There is a bit of an analogy here with Harvard's Avi Loeb. Both he and Silver are experts in their fields. Silver knows a great deal about certain aspects of political science while Loeb has done seminal work in astrophysics, but those are both big subjects and it is possible to be highly knowledgeable in parts of those disciplines and completely ignorant of others. Both men have been opining outside of their areas of expertise, and they have been doing so with an entirely inappropriate level of confidence.

This is also a prime example of one of the driving narratives of recent political coverage, hapless Kamala. Along with Trump's followers will abandon him after he loses an election, DeSantis has a lock on the nomination, and Dobbs won't matter, this is one of the stories that has guided journalists over the last four years. By now, two of these have been completely discredited and the other two are looking highly questionable. If you are new to this game, you probably think that being proven this wrong this often would humble Silver and Barro and all the other pundits and big-name reporters who have staked so much of their reputations on these claims, but what we've seen instead is defensiveness, denial, and evermore tortured logic trying to prop up failed arguments.

4 comments:

  1. Mark:

    You're kind of hard on Nate here. I see where you're coming from--Nate can do great work, so when he shoots out a quick tweet without doing even the most basic googling of research, it's a disappointment--so, sure. But give Nate credit that when the topic came up recently he gave a much more reasonable take. On the subject of understanding what might happen with Harris running, he wrote: "The rule of thumb is that it's a huge mess. Yes, we'll turn the model back on before then, but I think people should be reasonably cautious about the polling until early August once things (maybe?) settle down a bit." He didn't directly address the lack of useful information in Harris's past electoral outings, but at least he didn't bring it up. Acknowledging and correcting an error is the best, but bypassing the error and moving on is at least better than not letting go of it.

    - Andrew

    ReplyDelete
    Replies
    1. Andrew,

      The very fact that Silver can do great work and, as proven by 2015, can learn from his mistakes (unlike Nates who shall remain nameless) means that we shouldn't go easy on him.

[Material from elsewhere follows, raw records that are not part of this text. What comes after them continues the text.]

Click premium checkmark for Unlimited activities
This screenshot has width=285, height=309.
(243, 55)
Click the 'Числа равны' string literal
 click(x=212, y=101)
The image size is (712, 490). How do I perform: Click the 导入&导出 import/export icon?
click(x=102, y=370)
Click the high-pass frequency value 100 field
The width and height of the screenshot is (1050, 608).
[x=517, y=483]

      As for not letting go, ignoring primary voters and dumping BOTH names on the ticket is a hobbyhorse Silver has been riding for months, often arguing from authority and rudely dismissing anyone who disagreed.

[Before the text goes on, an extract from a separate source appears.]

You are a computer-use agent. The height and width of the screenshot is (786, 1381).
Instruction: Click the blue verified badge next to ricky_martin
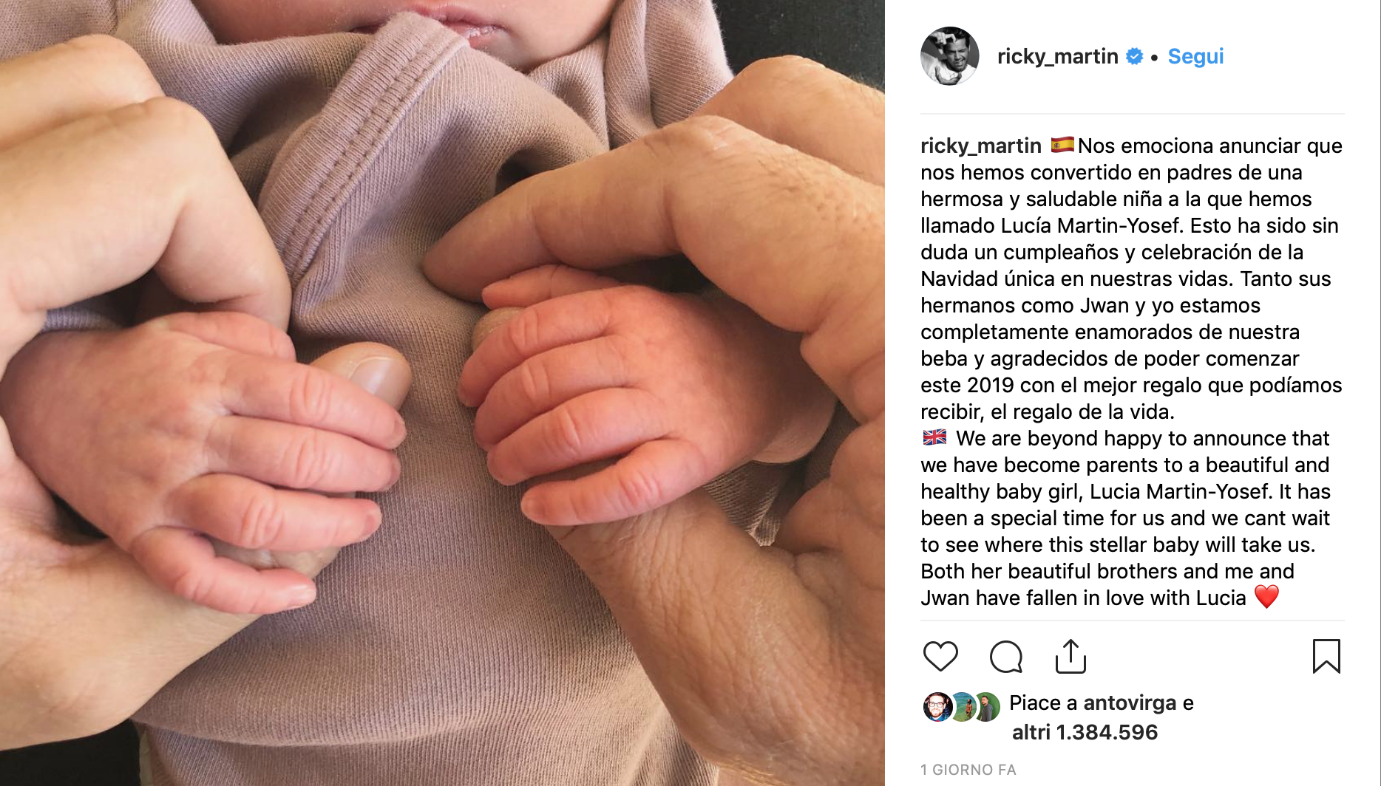coord(1134,56)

      In this tweet, Silver was not just making a bad argument; he was shoring up a standard narrative of the establishment press, one that has aged horribly. No one knows how this election will play out (we've had two to four black swans already), but I think we can call the "Harris can't unite the party" claims effectively debunked.

      Mark

      Delete
    2. Mark:

      Yeah, I think this is a good reminder to all of us that we should check our facts before spouting off, especially when leaning on one's authority.

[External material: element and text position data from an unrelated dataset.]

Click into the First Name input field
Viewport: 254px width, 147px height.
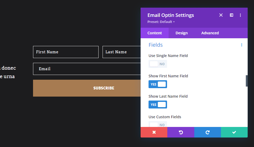(66, 52)
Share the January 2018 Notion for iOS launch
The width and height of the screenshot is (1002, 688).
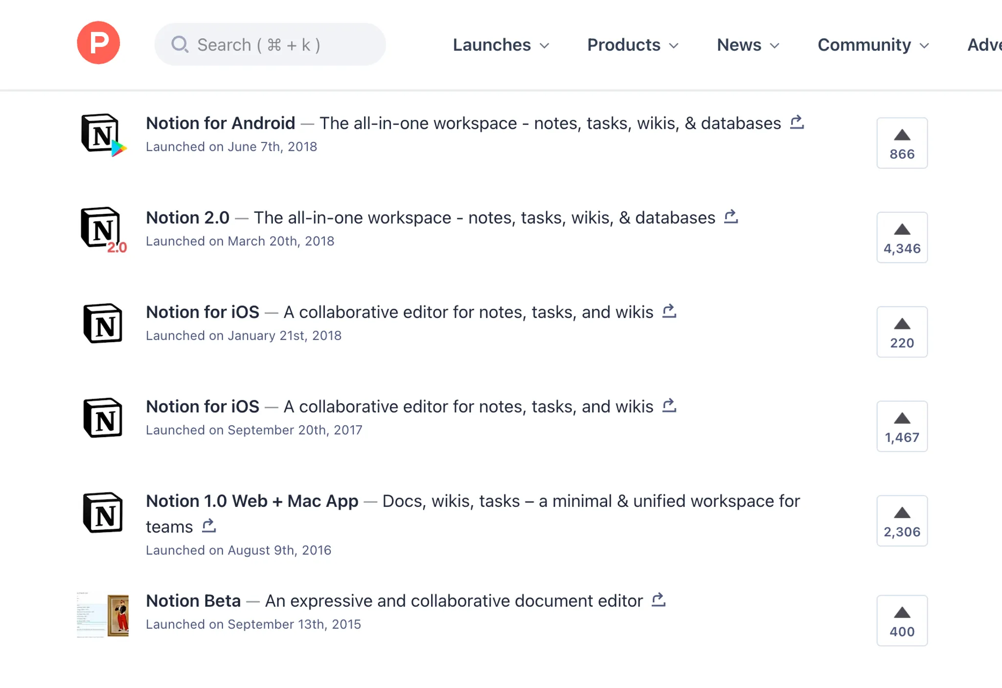click(x=669, y=311)
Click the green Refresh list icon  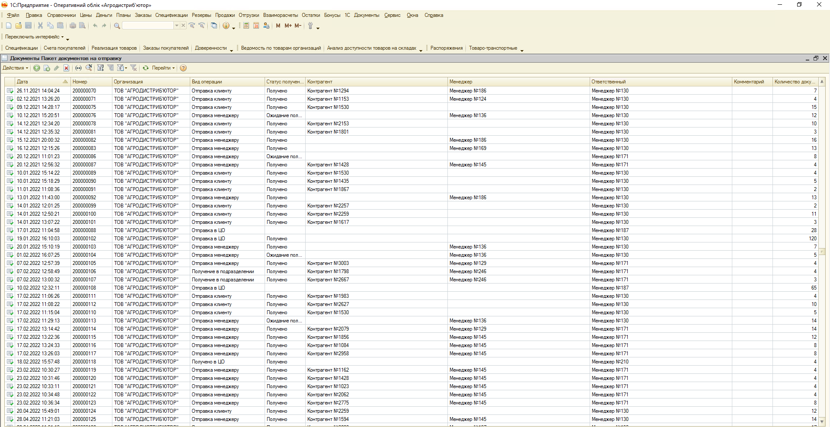(146, 68)
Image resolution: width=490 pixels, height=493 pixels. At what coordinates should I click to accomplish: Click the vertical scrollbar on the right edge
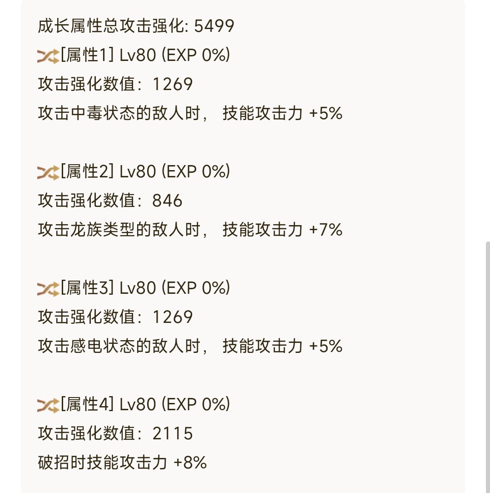pos(487,364)
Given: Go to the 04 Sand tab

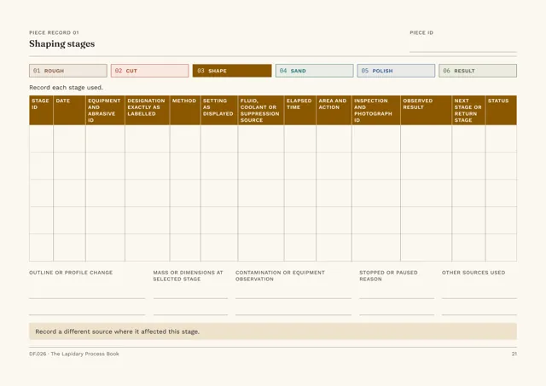Looking at the screenshot, I should 315,71.
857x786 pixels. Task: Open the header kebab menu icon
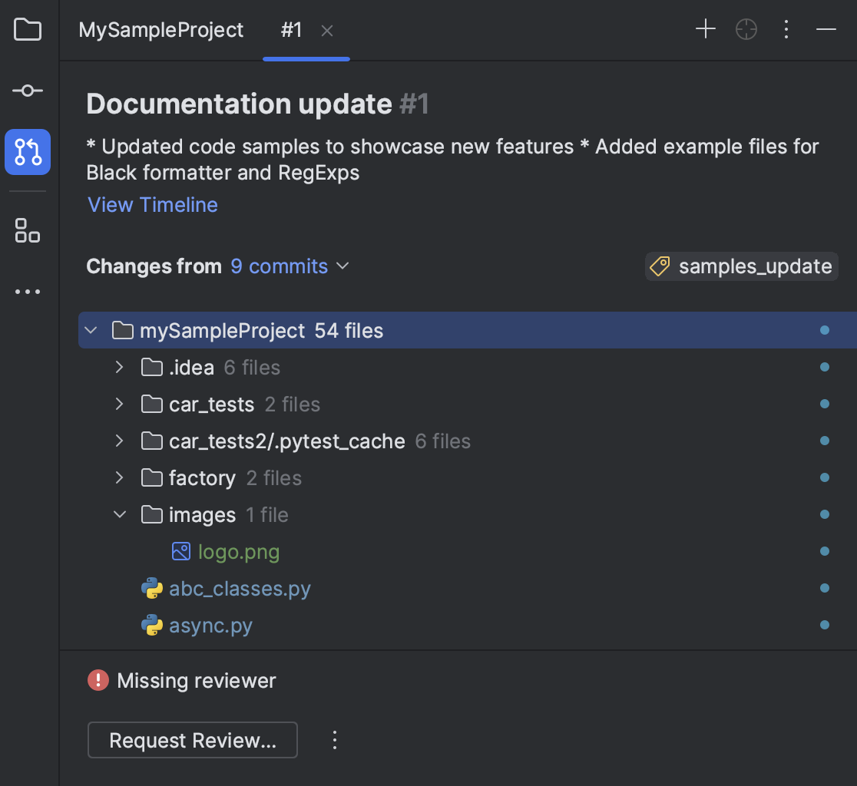(x=786, y=29)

      As we've discussed before, reputational inference goes both ways. Given Nate's well-earned reputation for careful analysis, it makes sense that people will take even his offhand remarks seriously. The flip side of this is that when Nate says something sloppy, even if just in an informal tweet, this degrades his larger reputation. I continue to think of Nate as someone who is well grounded and who has the ability to do careful analysis, but I'm no longer confident that he will choose to exercise this level of care every time he writes. And I continue to be disappointed in his seeming lack of interest in engaging with his mistakes.

      Andrew

      Delete
    3. Silver was one of the very few forecasters who manned up after the 2015 debacle. He's capable of learning from his mistakes and doing serious work. Recently though he seems to have lost his taste for it.